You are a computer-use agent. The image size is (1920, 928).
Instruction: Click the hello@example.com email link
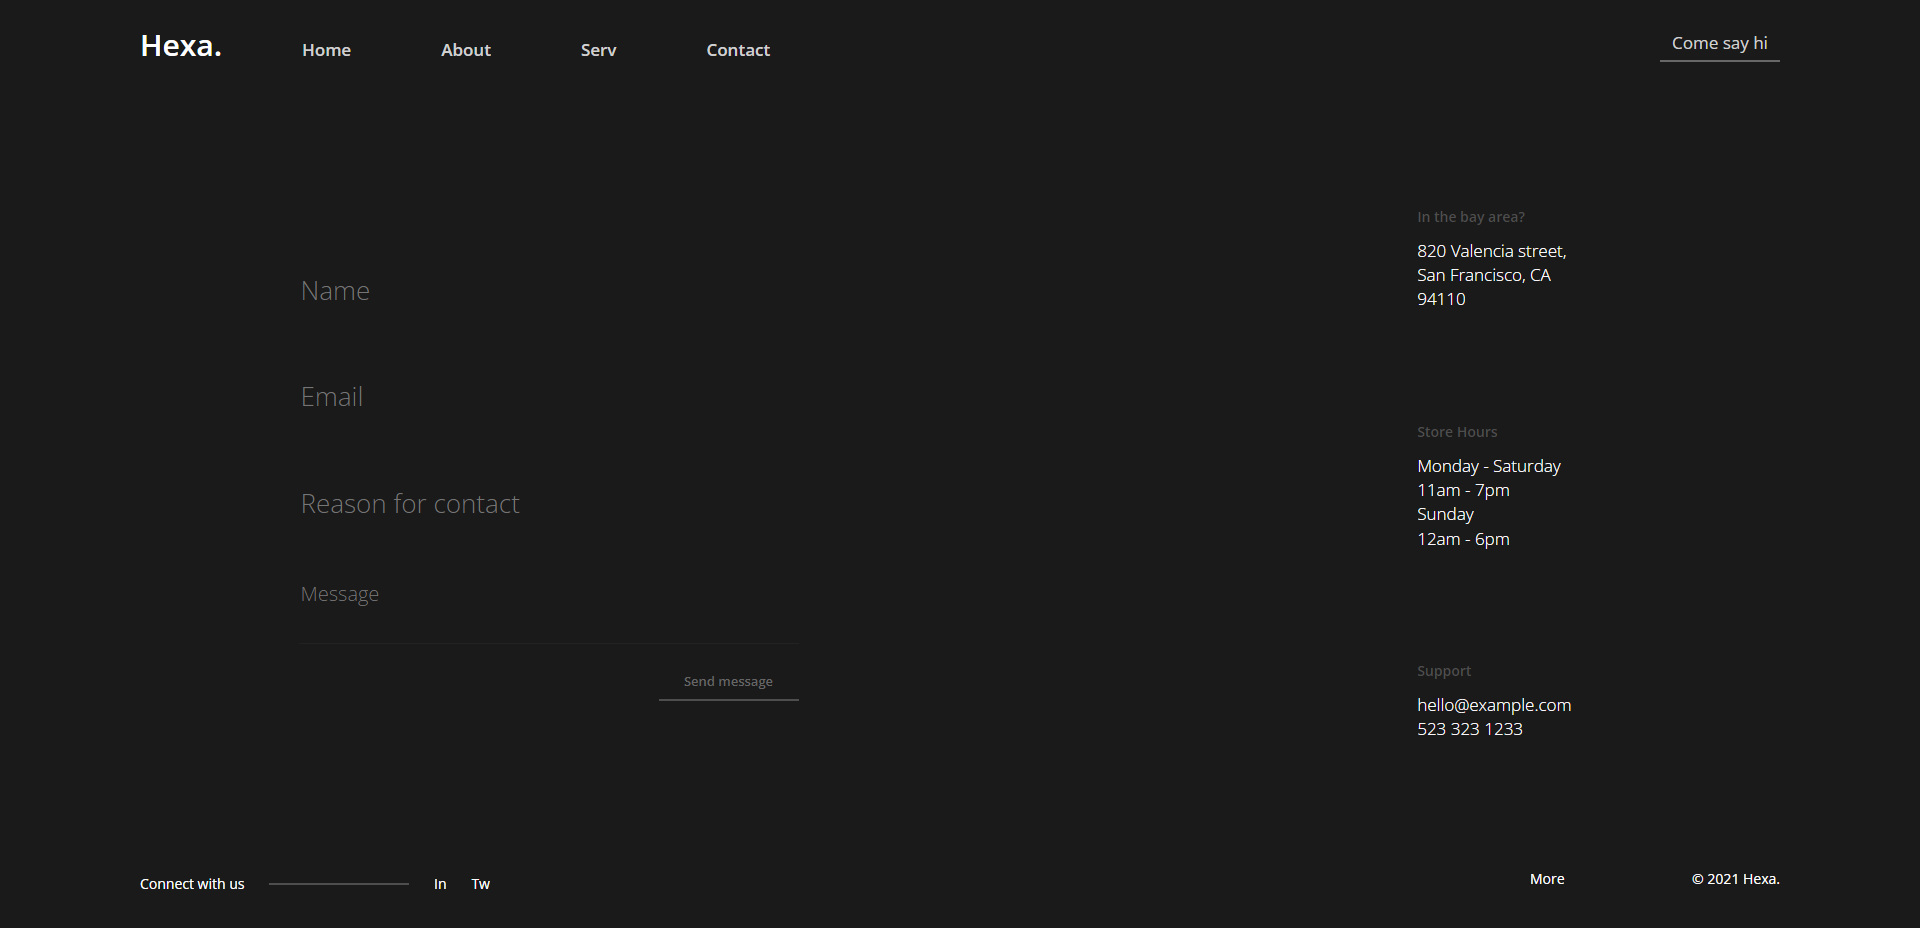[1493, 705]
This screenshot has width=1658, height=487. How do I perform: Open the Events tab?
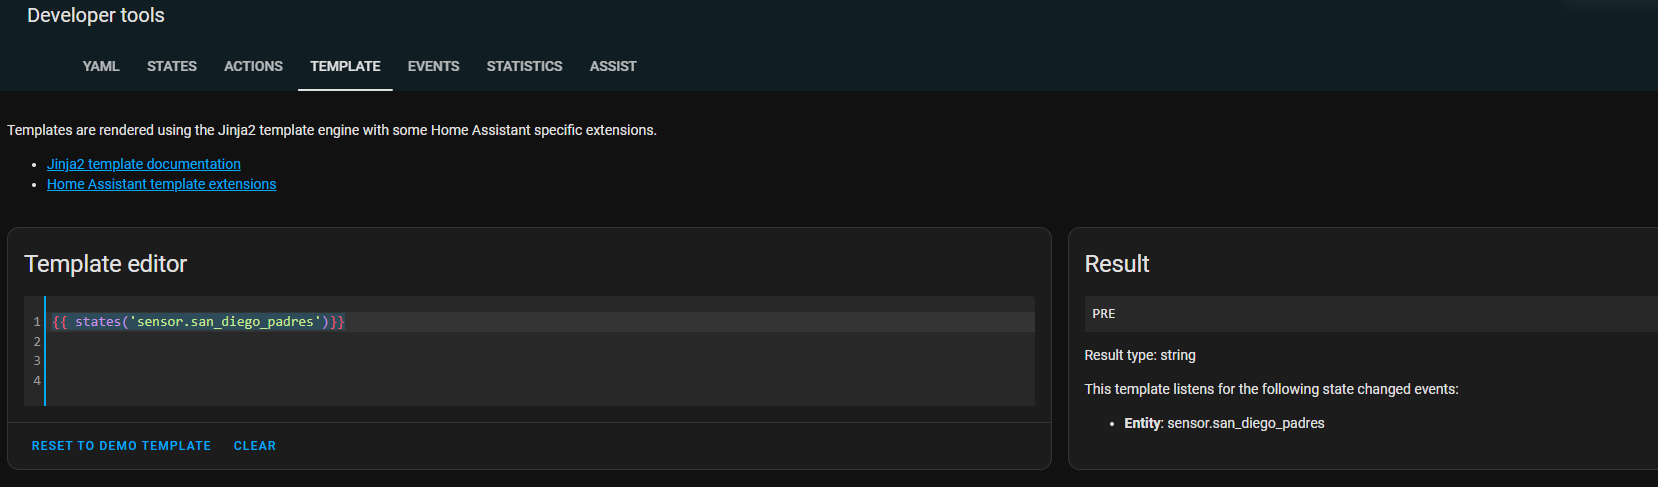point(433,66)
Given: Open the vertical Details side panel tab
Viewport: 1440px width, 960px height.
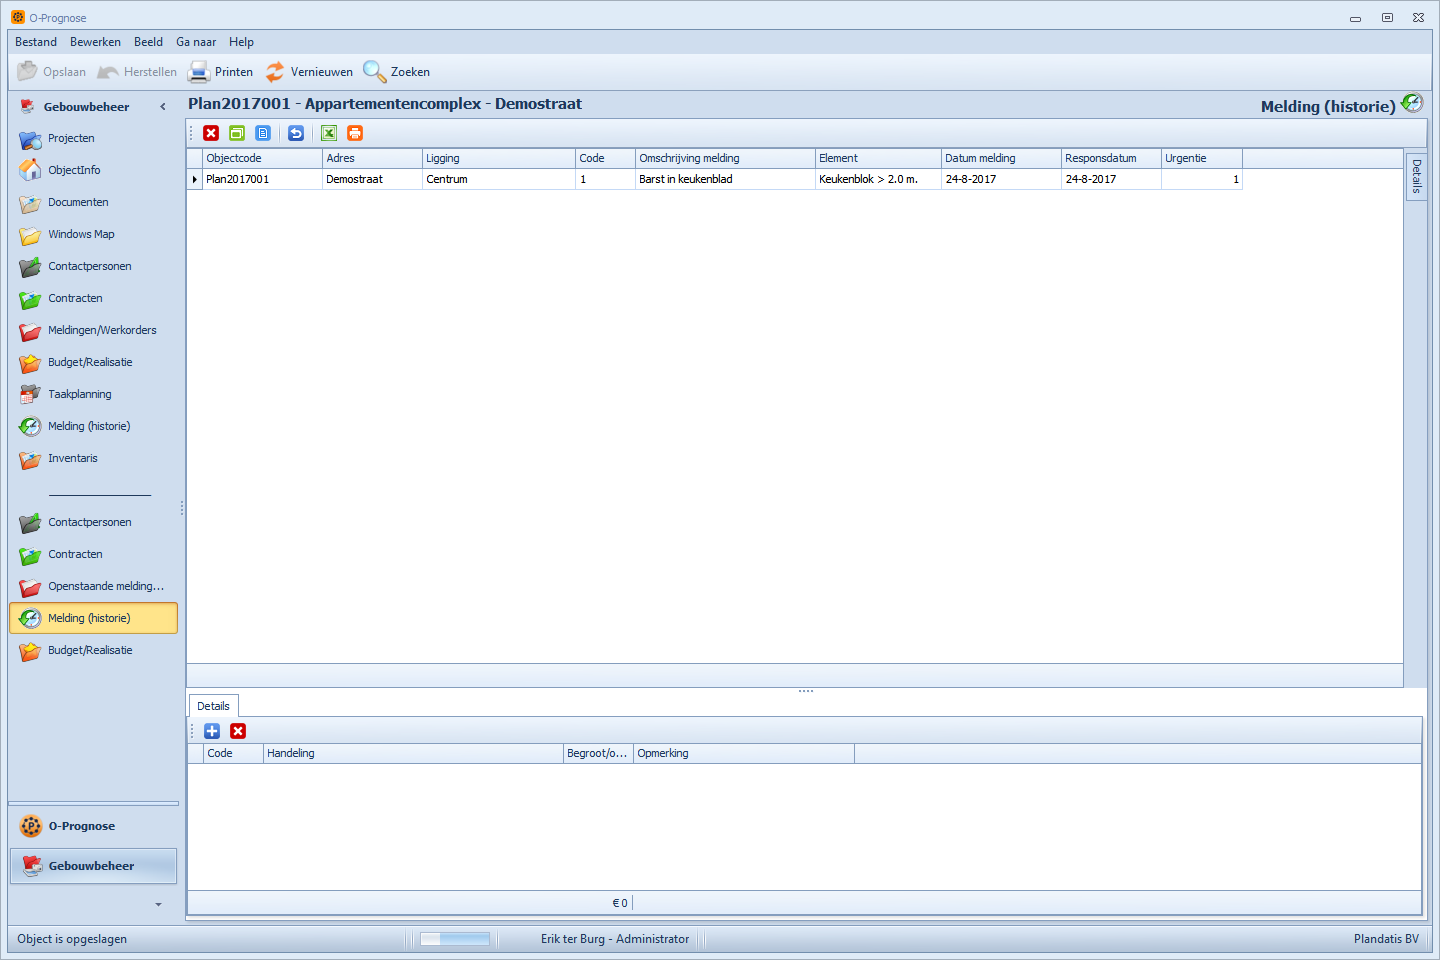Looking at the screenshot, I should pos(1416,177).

---

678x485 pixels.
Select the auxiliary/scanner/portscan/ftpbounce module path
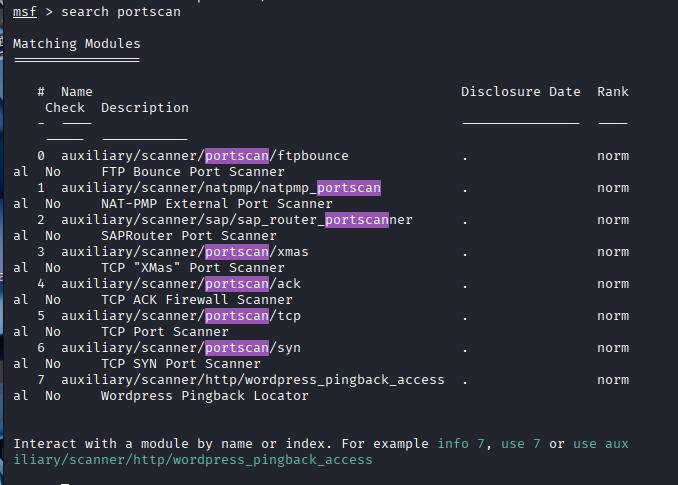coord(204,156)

WORK TO BE COMPLETED:
Copy the lines above exactly, starting with the line that contains "You are a computer-use" and ending with the line that contains "Given: Open the", and leave out any pictures.

WRITTEN ANSWER:
You are a computer-use agent. The image size is (1920, 928).
Instruction: Click the hello@example.com email link
[1493, 705]
This screenshot has width=1658, height=487. How do I perform: Open the Events tab?
point(433,66)
Given: Open the vertical Details side panel tab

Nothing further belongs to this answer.